Error messages received by the central resource may be grouped by their identifying number and processed either automatically or manually to update the knowledge base and associated assistance provided to the user. The error information package may be provided in a secure format and sent to the relevant system resource.
PROPAGATION
Having generated an error information package, at step 34, the central resource propagates relevant information to any subsystem or program that may benefit from knowing about the occurrence of an error. The error information package may be sent to a corresponding web based error management resource. In addition, depending on the type of the error, error alert messages may be generated and propagated throughout the system. These messages are designed to create system alerts that indicate the system itself is experiencing a problem, such as a complete element failure or communications outage. Errors such as timeouts from delivery systems may in fact be used to dynamically switch those users from the resource that encountered the time out to another resource either locally or remotely.

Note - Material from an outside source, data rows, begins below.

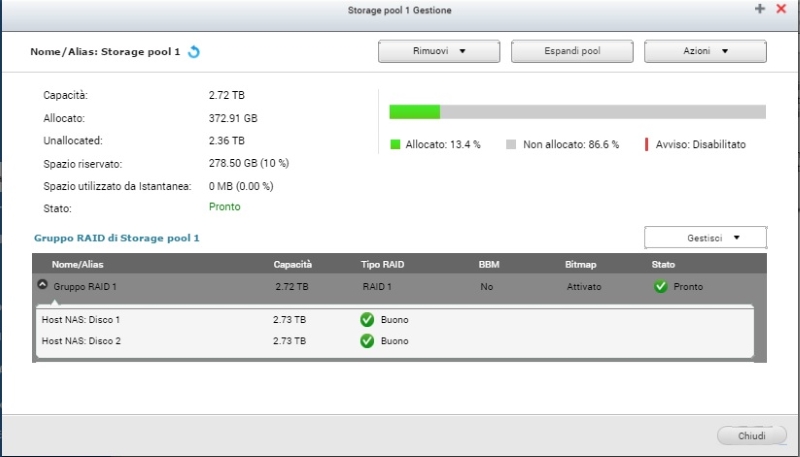Open the Azioni dropdown menu
The image size is (800, 457).
point(705,52)
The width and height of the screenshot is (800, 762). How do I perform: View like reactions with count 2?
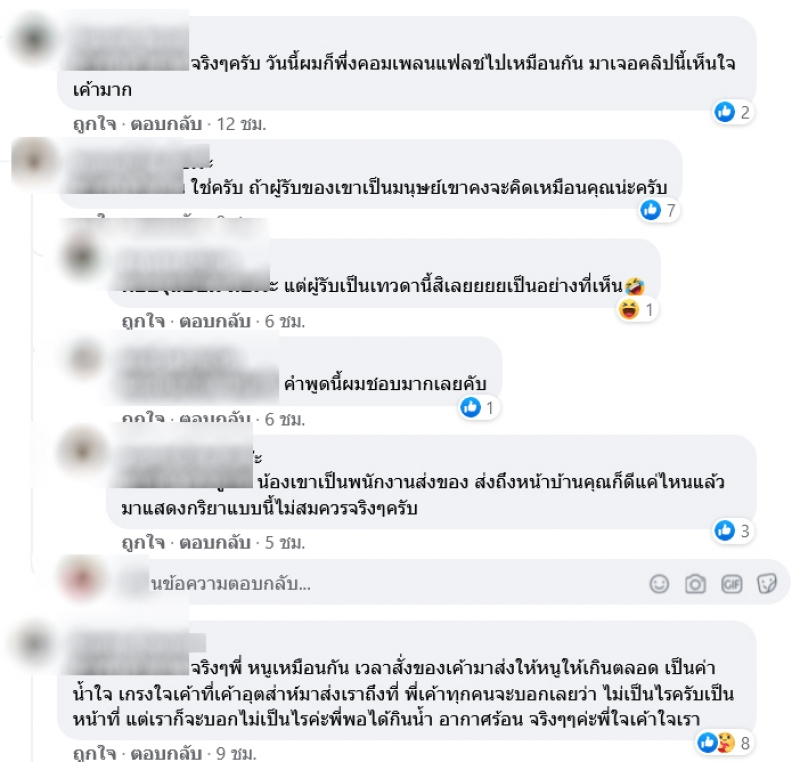click(x=733, y=112)
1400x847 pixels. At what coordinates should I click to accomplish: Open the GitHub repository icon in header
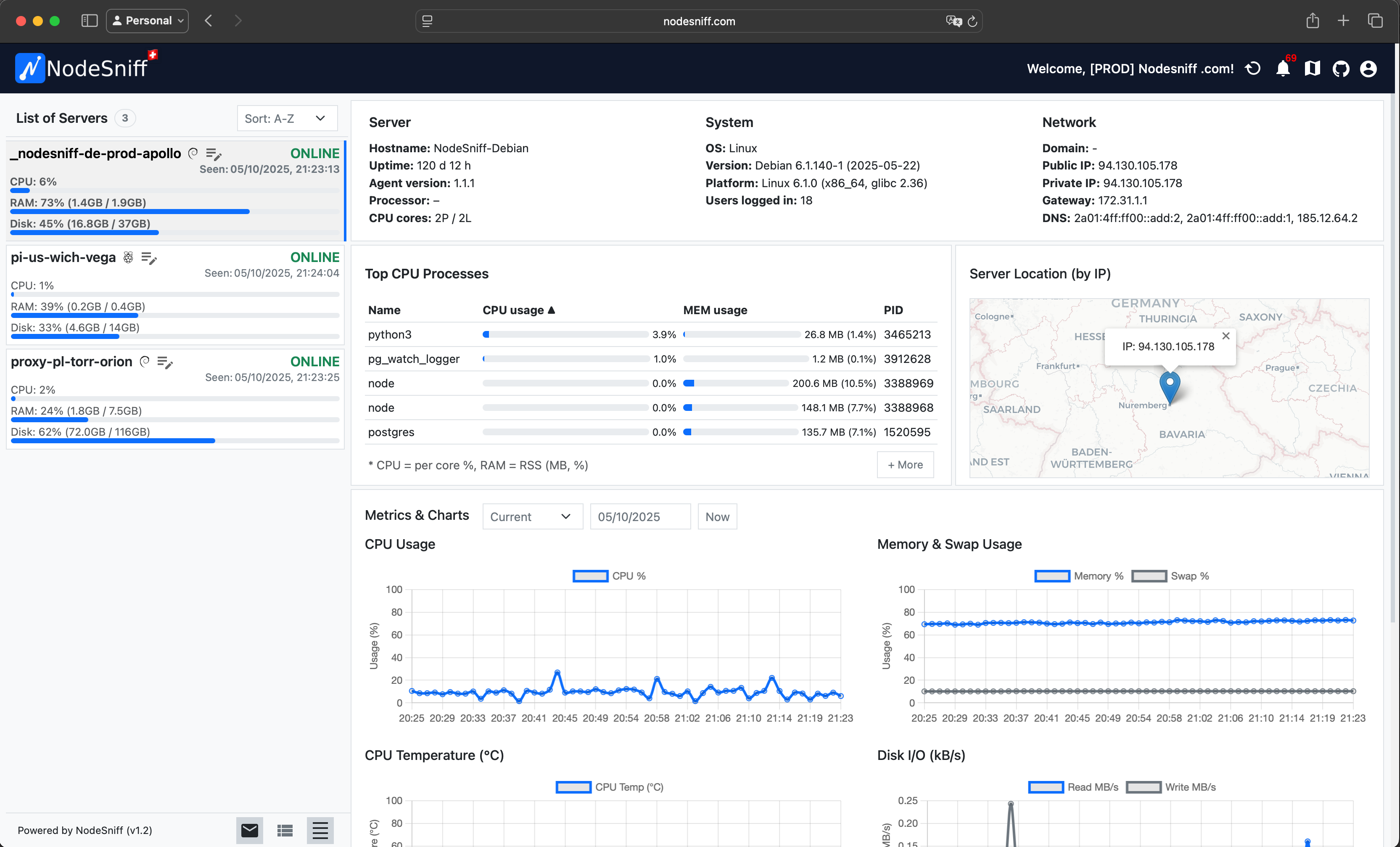pos(1341,68)
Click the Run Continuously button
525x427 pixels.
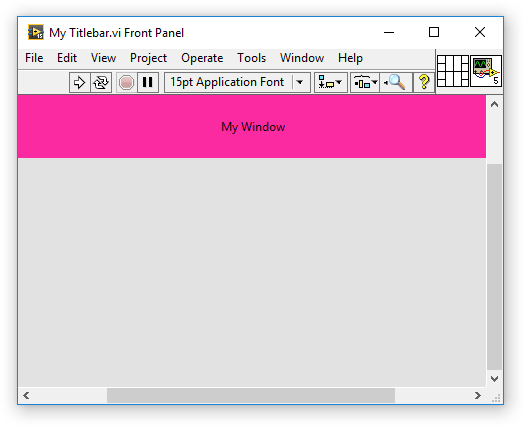coord(101,82)
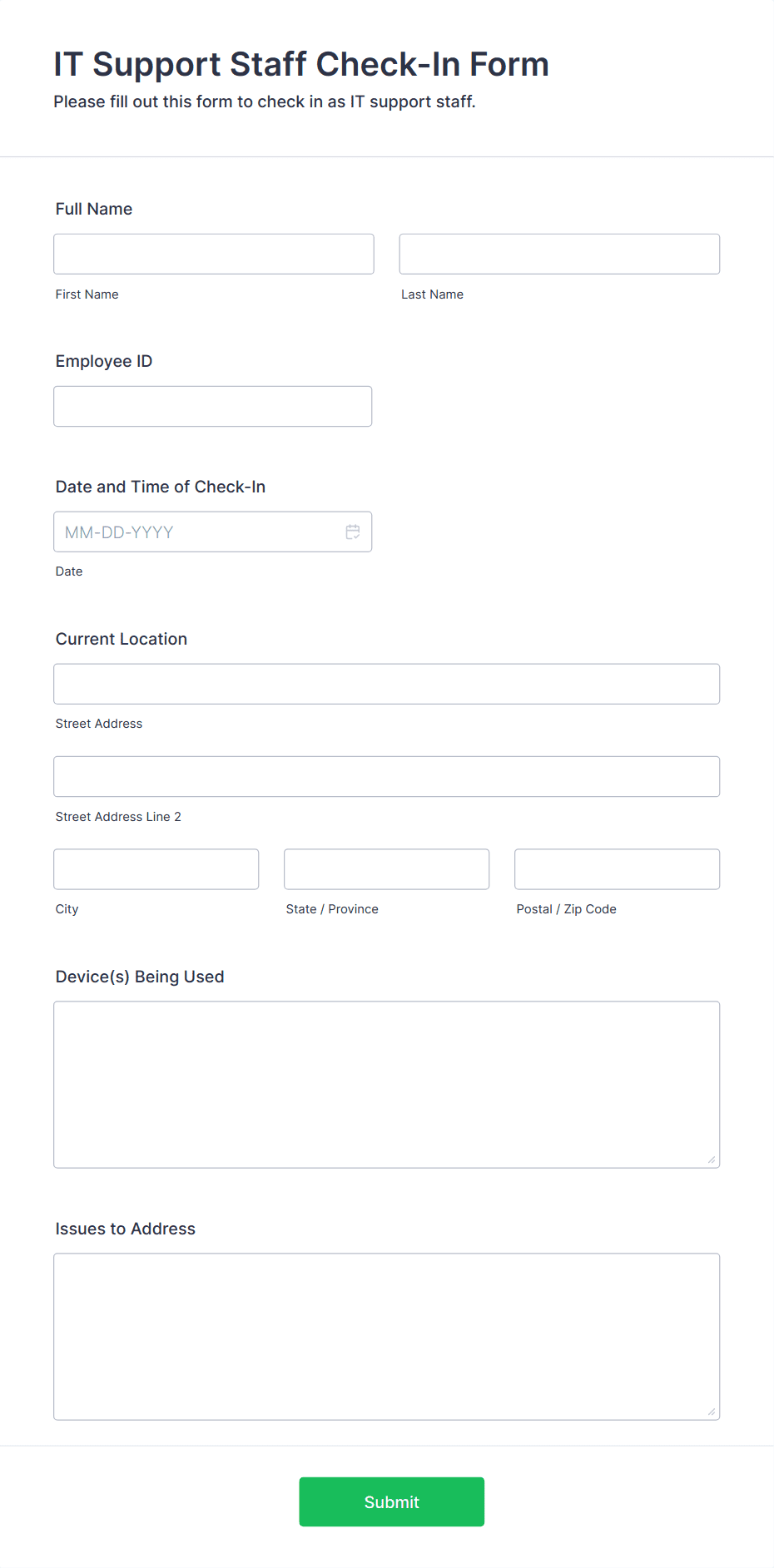Click the Last Name input field
Screen dimensions: 774x1568
coord(559,254)
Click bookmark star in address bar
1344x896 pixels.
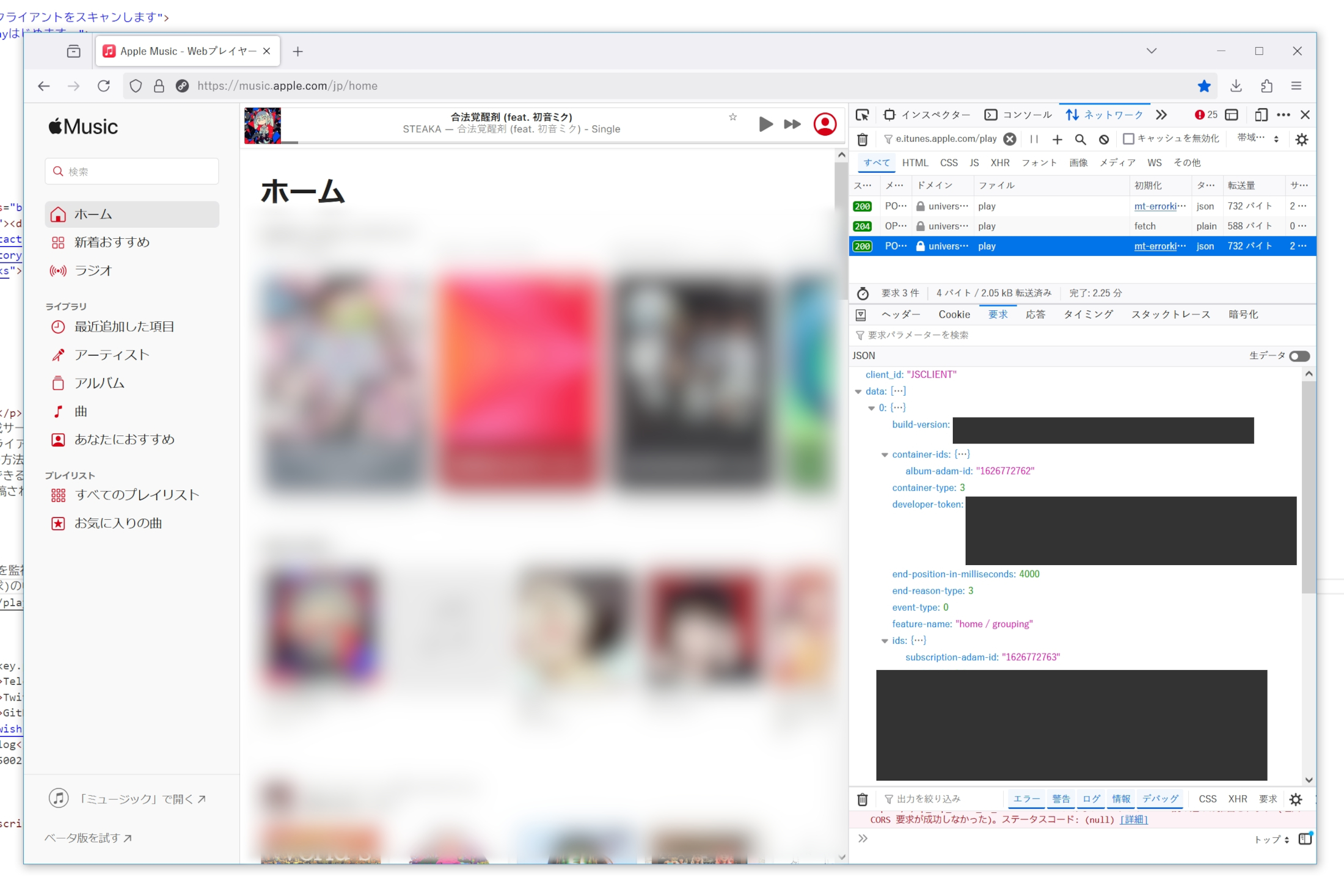[1204, 86]
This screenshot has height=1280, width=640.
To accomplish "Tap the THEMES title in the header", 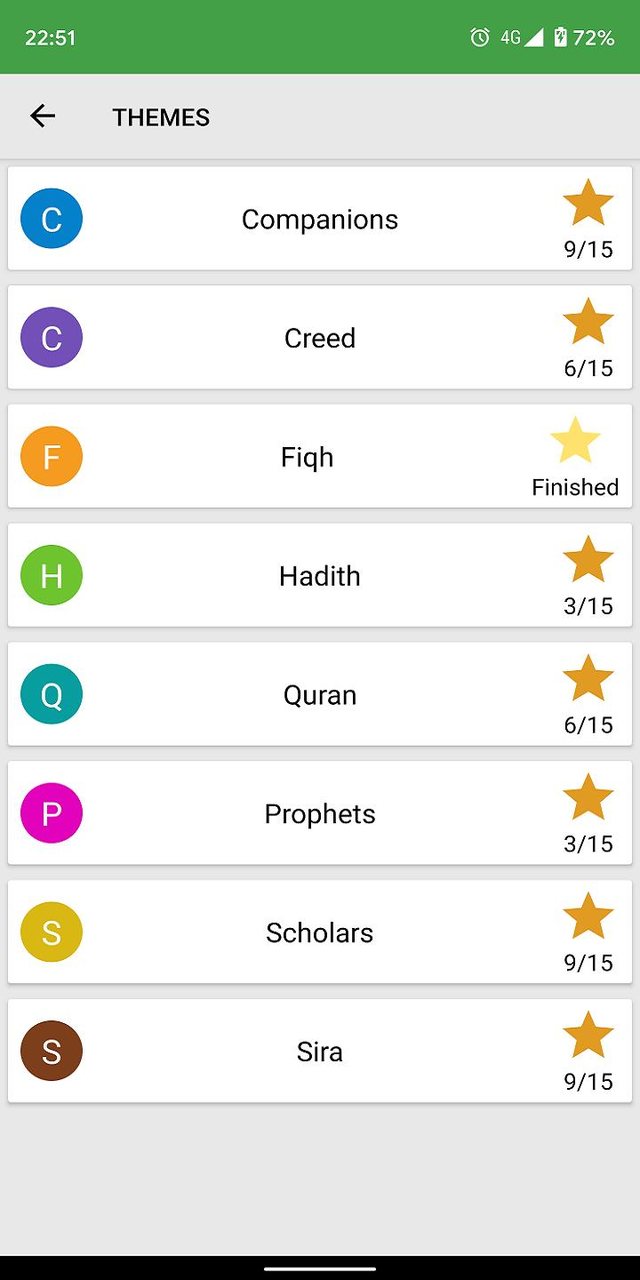I will pos(161,117).
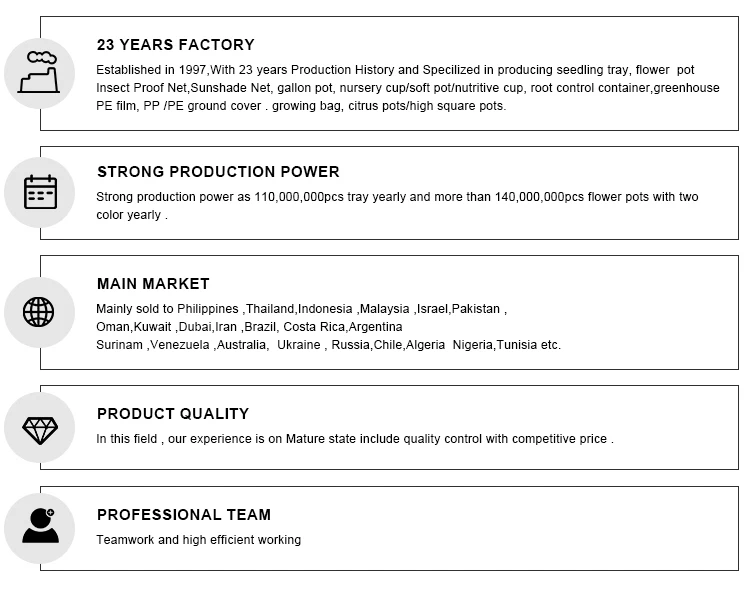Click the line starting "Insect Proof Net"

[x=407, y=88]
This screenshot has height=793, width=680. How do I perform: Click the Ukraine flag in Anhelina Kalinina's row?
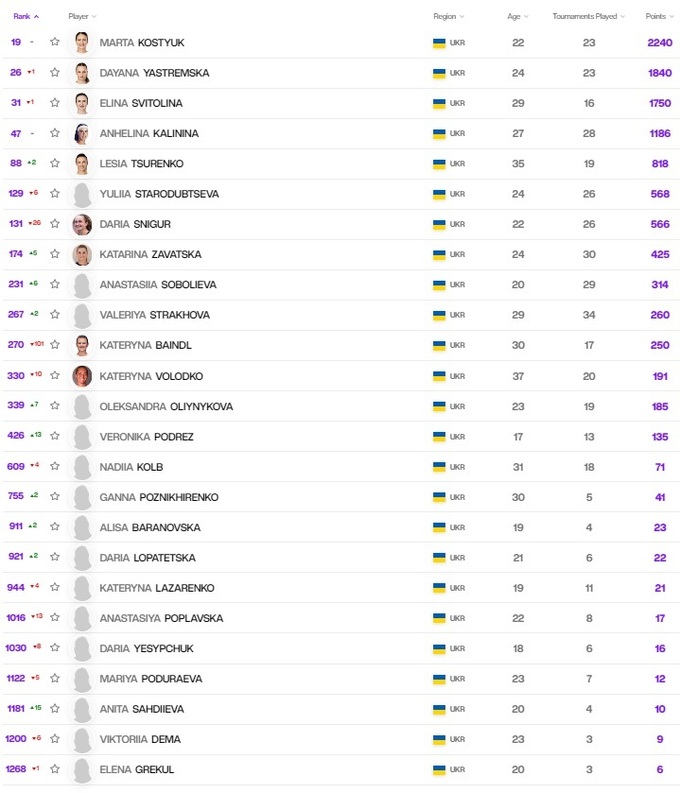click(x=439, y=133)
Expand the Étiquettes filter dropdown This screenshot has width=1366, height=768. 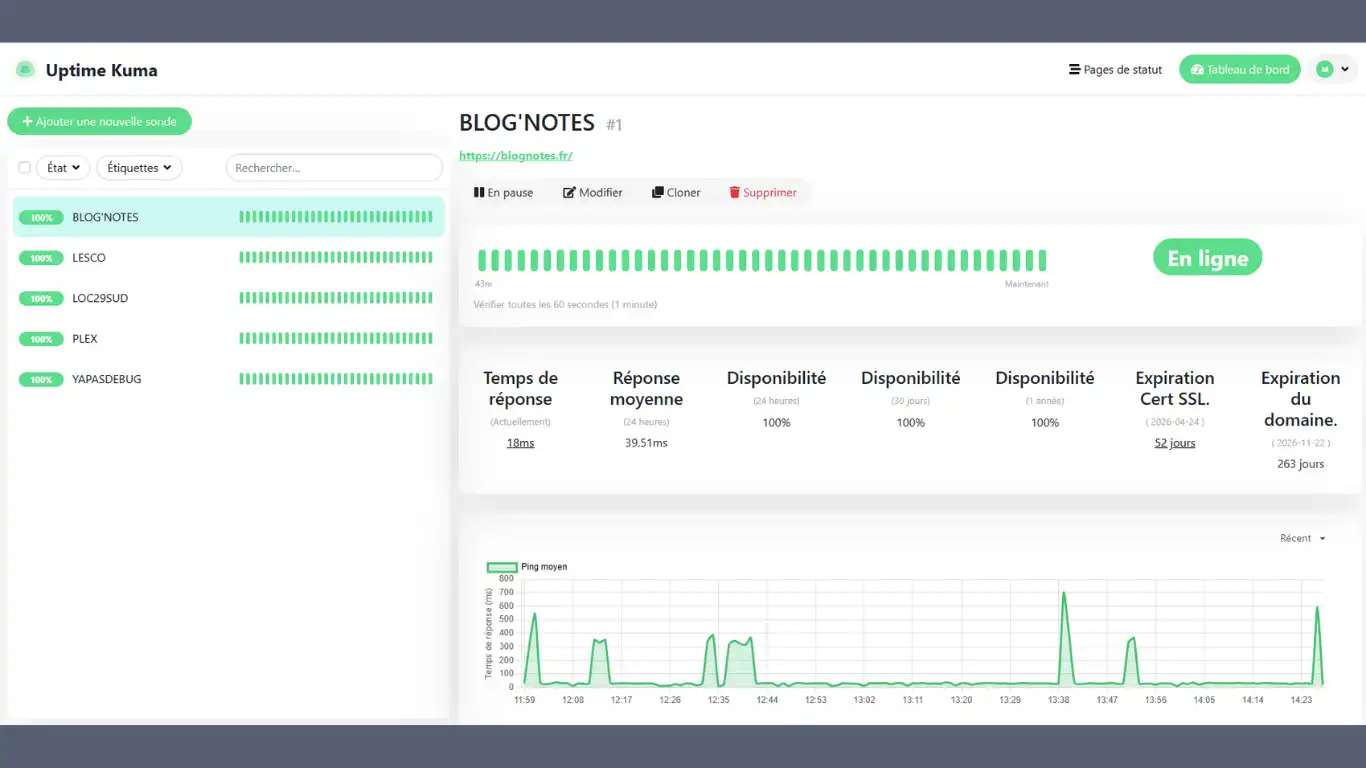(x=139, y=167)
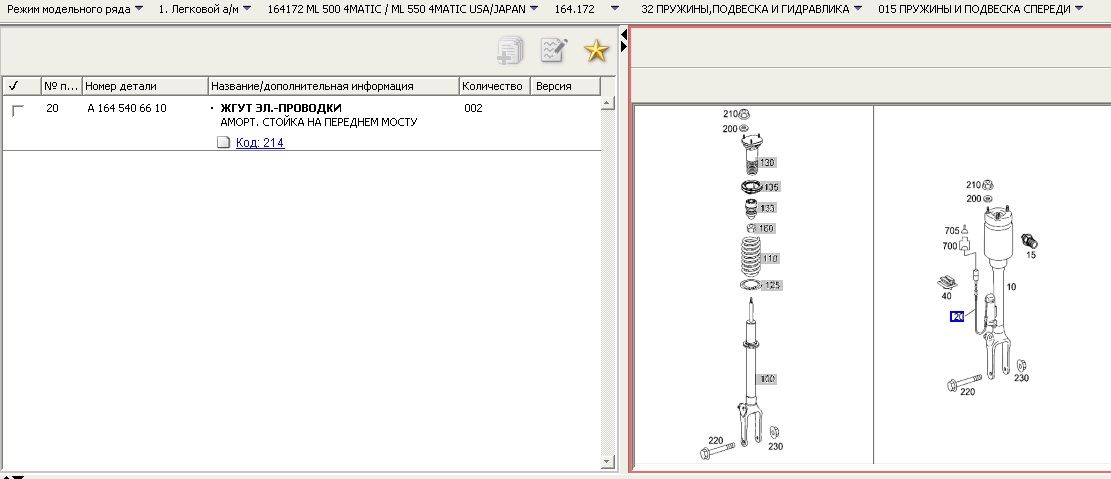Click the add-to-list documents icon

[510, 51]
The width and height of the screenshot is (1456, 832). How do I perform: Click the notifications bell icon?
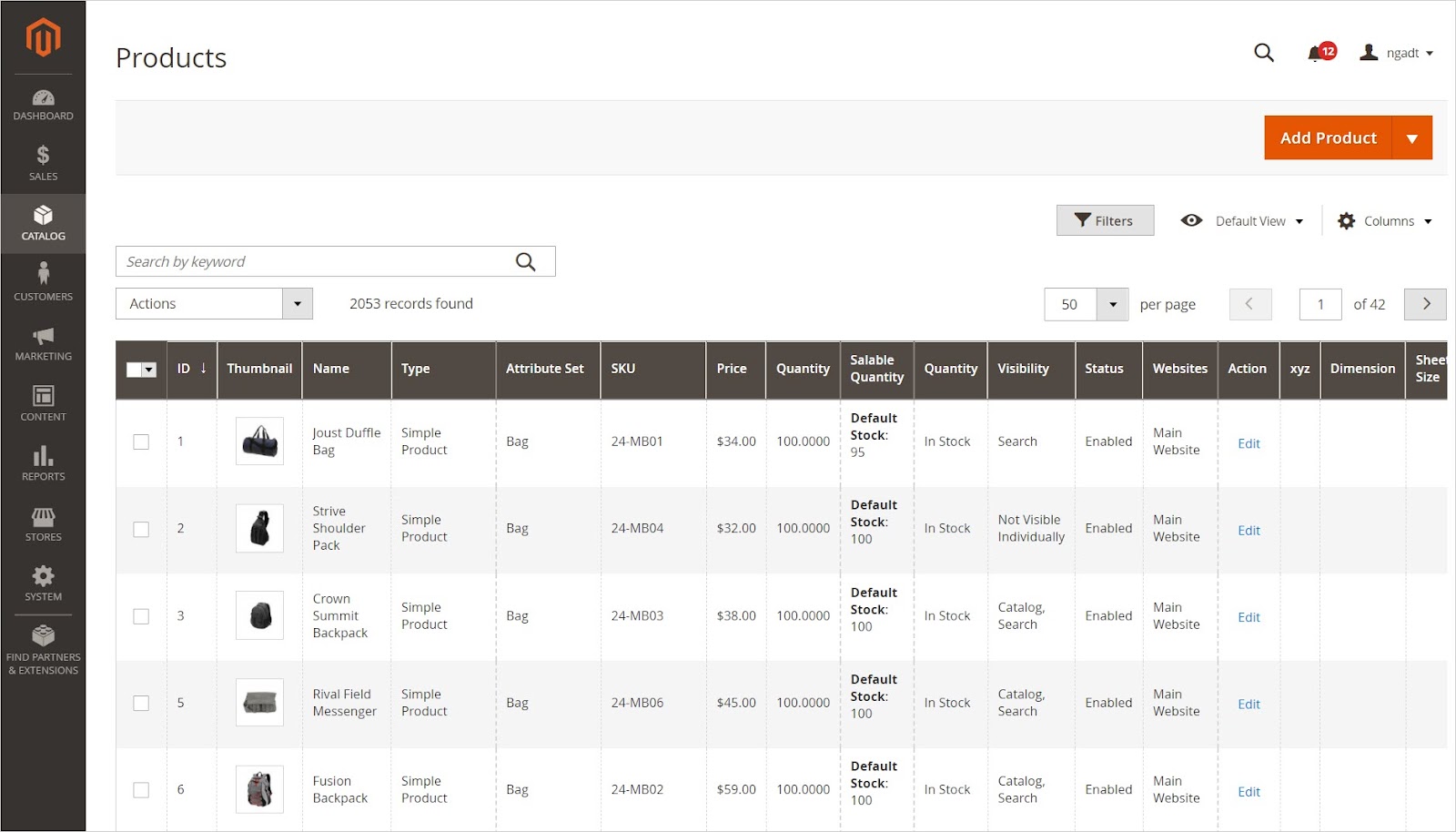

The propagation of error alert messages to additional system elements may also cause the system to respond in a different manner depending on the nature of the error(s). The errors from one system element may cause a different system element to respond differently by potentially resetting another element or providing an instruction to another to act upon. This depends on the circumstances and architecture of each particular system. The error alert propagation provides the basis for integration of error handling into a comprehensive customer care solution that includes the network and supporting infrastructure.
RESOLUTION
The creation and propagation of the error information package and error alert messages may have a significant impact on the perceived and realized customer service. However, the ultimate goal is to resolve the error. The central resource therefore analyzes the error and provides a timely response to the user, even if that response only acts to inform the user of the problem they are experiencing.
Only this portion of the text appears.